The Federal Trade Commission (FTC) has heralded its increased antitrust scrutiny of price discrimination under the Robinson-Patman Act (RPA), though little has come of it to date. Yet, our review of trends in private enforcement reveals that price discrimination has long remained subject to private litigation, with real implications for businesses. Nonetheless, the prospect of greater government action in this area is cause for concern.

The Robinson-Patman Act

The RPA generally requires that a manufacturer treat all competing customers the same or in a proportionally equal manner. The RPA (15 U.S.C. § 13) was enacted in 1936 to protect smaller retailers’ ability to compete against larger rivals. The RPA prohibits sellers from discriminating in price or promotional deals between two customers, when selling goods (not services) of “like grade and qualities” at roughly the same time in the same market, when the effect may be to substantially lessen competition between them.

Notably, buyers, like distributors or retailers, may also be liable under the RPA if they induce a seller to discriminate among competing buyers or knowingly obtain a discriminatory price from a seller.

In some ways, RPA claims are easier to bring than other antitrust claims.

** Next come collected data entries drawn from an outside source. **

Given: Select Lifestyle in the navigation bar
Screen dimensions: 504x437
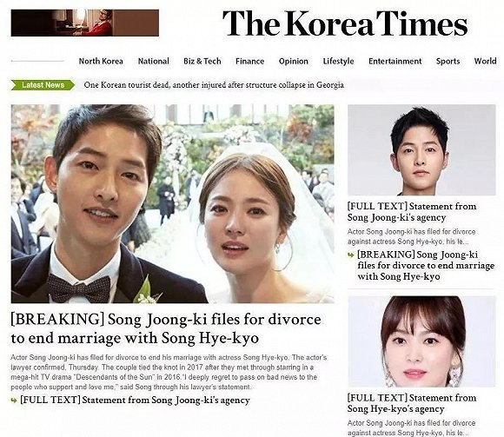Looking at the screenshot, I should 339,61.
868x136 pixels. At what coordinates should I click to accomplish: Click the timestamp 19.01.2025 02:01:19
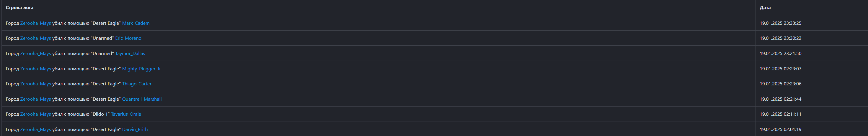click(x=780, y=129)
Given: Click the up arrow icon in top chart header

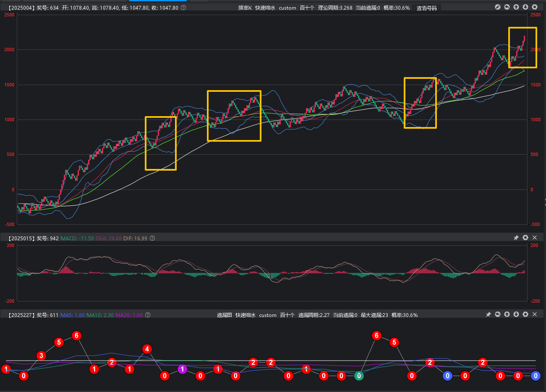Looking at the screenshot, I should pos(516,7).
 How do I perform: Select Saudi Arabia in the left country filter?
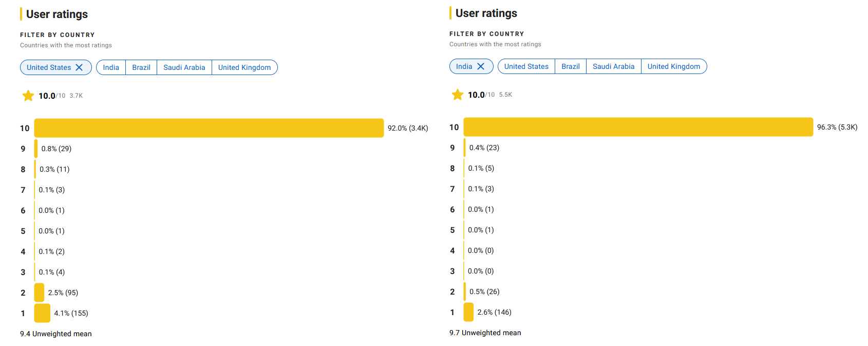184,67
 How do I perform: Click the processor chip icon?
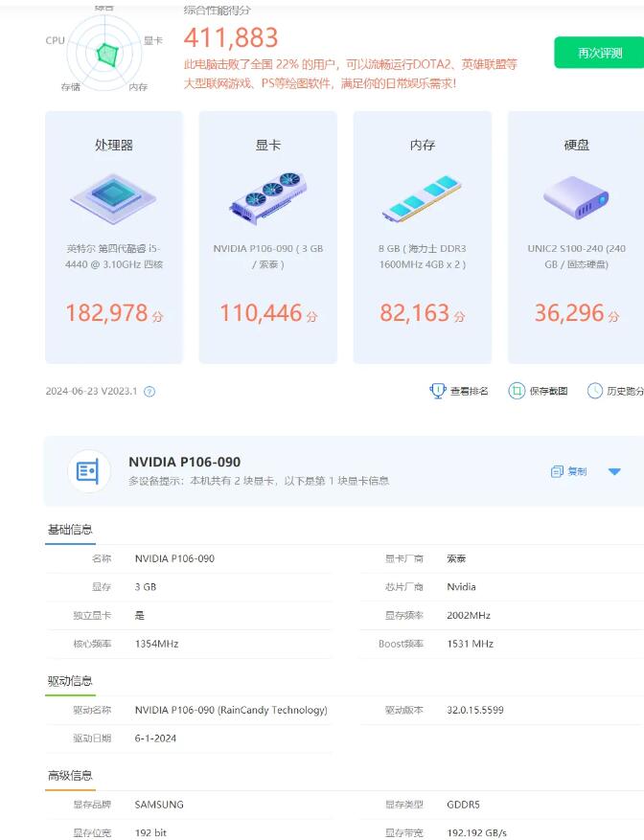pyautogui.click(x=113, y=198)
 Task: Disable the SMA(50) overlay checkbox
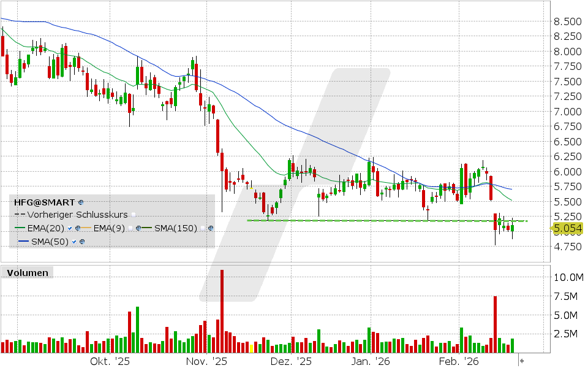pos(74,242)
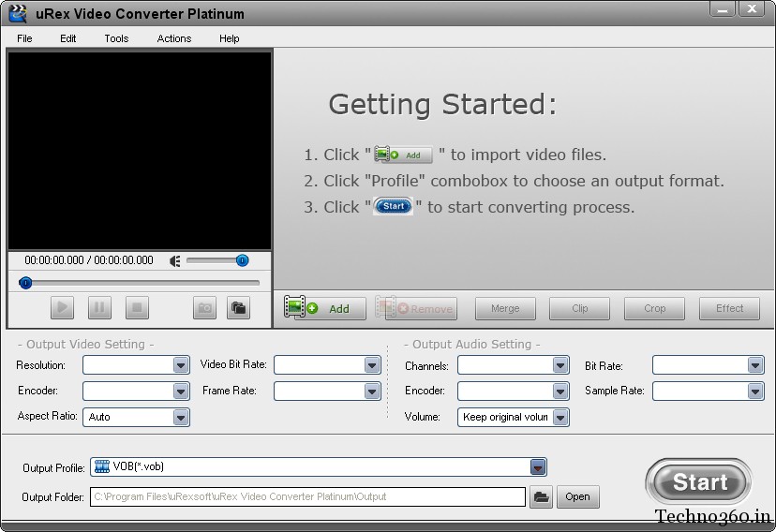The width and height of the screenshot is (776, 532).
Task: Click the volume slider handle
Action: pyautogui.click(x=242, y=260)
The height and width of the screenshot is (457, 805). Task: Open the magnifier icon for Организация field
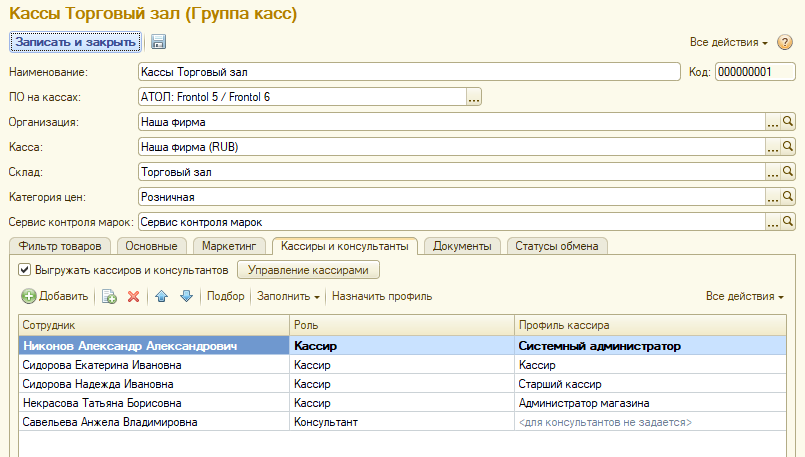click(788, 122)
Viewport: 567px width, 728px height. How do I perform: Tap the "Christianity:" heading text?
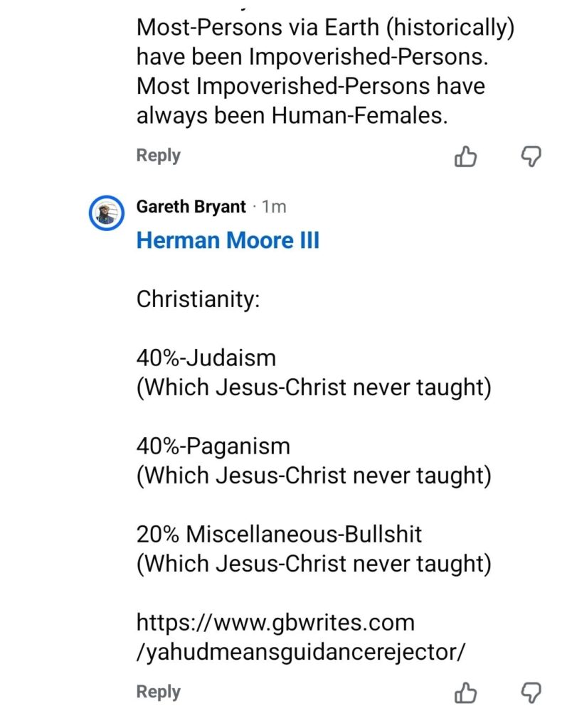198,299
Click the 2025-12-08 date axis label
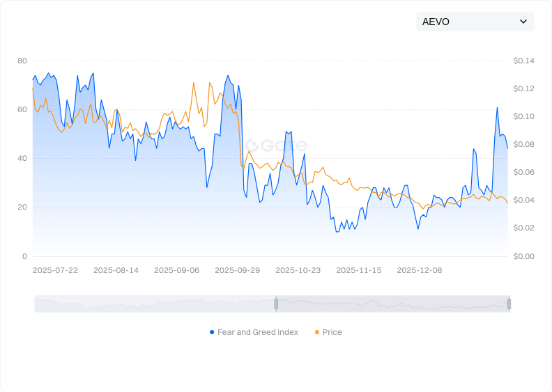This screenshot has width=552, height=392. pyautogui.click(x=419, y=270)
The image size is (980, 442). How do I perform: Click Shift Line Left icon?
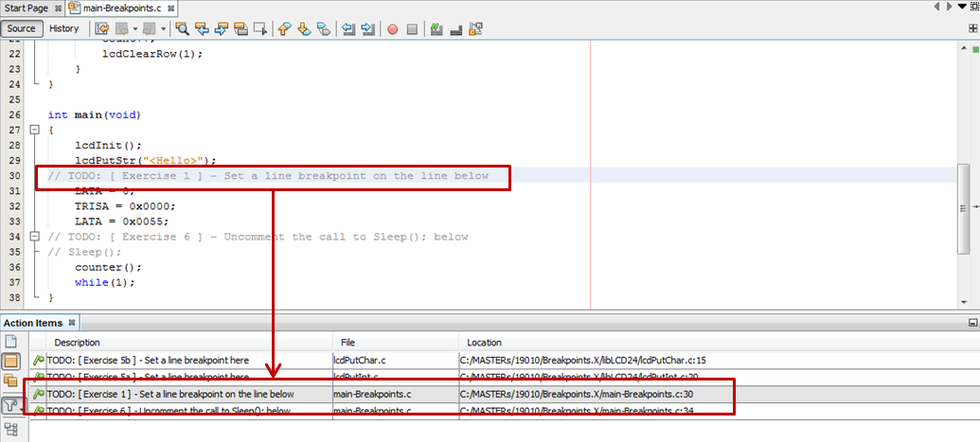tap(348, 28)
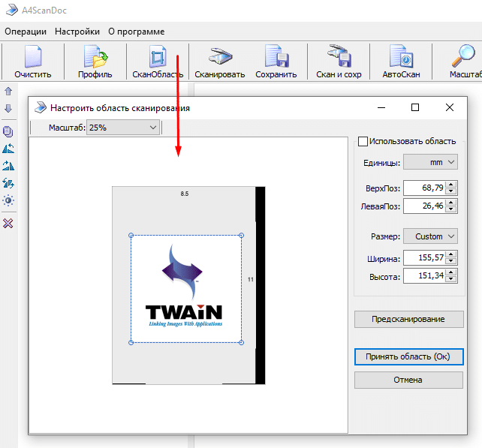482x448 pixels.
Task: Open the Настройки menu
Action: [x=77, y=32]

For most RPA claims, the plaintiffs must merely show harm to competition between a favored and disfavored buyer, rather than an adverse effect on competition generally in a properly defined market. The RPA’s effect-on-competition element is thus usually easy for plaintiffs to meet, as receiving an unfavorable price compared with one’s competitor will almost always have an adverse effect on competition with that favored competitor.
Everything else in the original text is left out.